For years I’ve worked as a community poet, encouraging people of all ages to speak and write creatively. I have also worked with more experienced poets and their souls. For me ‘soul’ is where mind, world and body meet. This meeting can happen in various ways; for example, through making art, or through engaging with other people or creatures, or simply through physically moving through landscapes. However, I believe that one of the most powerful locations for this meeting happens through the mystery called ‘poetics’; and often happens when humans write, read and hear poetry. Both Freud & Jung, and so many others after them, took / take so very seriously the study and care of the psyche. So, for reasons of health, it’s obvious to me (and, fortunately, to many others) that whenever we go near anyone’s poetic sensibilities we must be extremely careful regarding their soul, their psyche, their consciousness at the point where world, body and mind complete. Any negligent or cruel activity near this point can and does cause a huge amount of damage; psychic damage.
Now, this is not to insist poets are frail creatures we must pussyfoot around (indeed many of them can be formidable beasts!). But there is danger for any poet, be they a bullish Byron or a meek novice. Anything that is unrelated to the nearest a poet can get to their ‘true’ poems is dangerously destructive. Any acts that do not hold the poet’s rights to their own poems as sacrosanct are morally wrong. (And this perhaps goes for the poet themselves, denying their own rights.)

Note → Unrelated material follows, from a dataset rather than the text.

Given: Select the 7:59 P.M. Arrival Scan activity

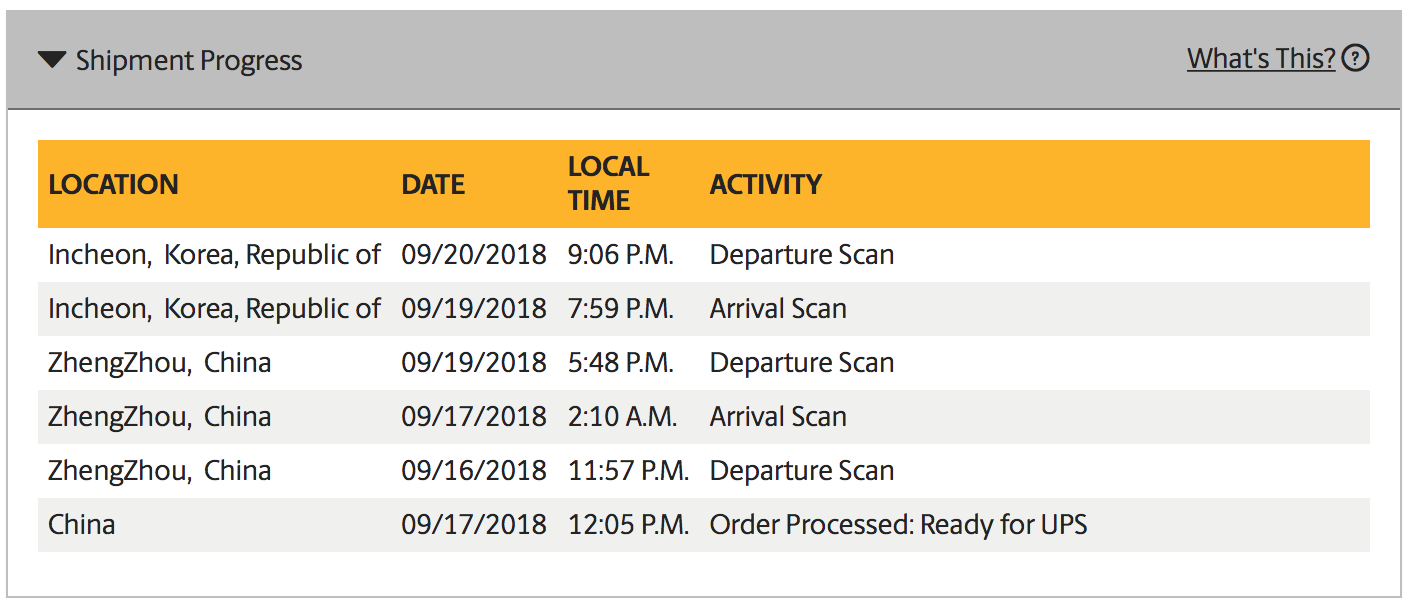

So, where does this leave a publisher of poems? How should a poetry publisher proceed to get what they want to publish whilst not following these sentiments: ‘I expect and know that the publisher [of] poetry books will be [...] interventionist in approach.’
Well, it’s very simple … if not at all easy!
I believe that the two following statements should be attended to with great care:
No poet should be expected to publish what they do not wish to publish.
No poetry publisher should be expected to publish what they do not wish to publish.
If they wish to publish, this means that poetry publishers have to take risks (they of course do not have to publish, and may decide the risk is too great). If a poet and publisher can negotiate through a relationship that does not have one exercising POWER over the other, then all to the good.
When I was going through the process of publishing my first book with Shearsman I was told by Tony Frazer that I would have to cut the book down – it was too long, would be too expensive for a debutant and so would be bound to sink from the outset. It needed to sell at under ten quid and so it needed fewer pages. Simply as practical as that. He also said (and I can hear his laidback and friendly tones, although it was written in an email): ‘I tend to let the poets get on with deciding how to cut it.’ And the spell was cast – it was my problem, my charge. I was trusted, and the simple ease with which Tony delivered the statement declared to me that Shearsman had no doubts that I would deliver. I then worked very hard, sought further advice from poet friends, and even some not so friendly, and as a result I (under Tony’s spell) improved the book vastly. I hugely enjoyed the whole process! And of course, I grew as a poet.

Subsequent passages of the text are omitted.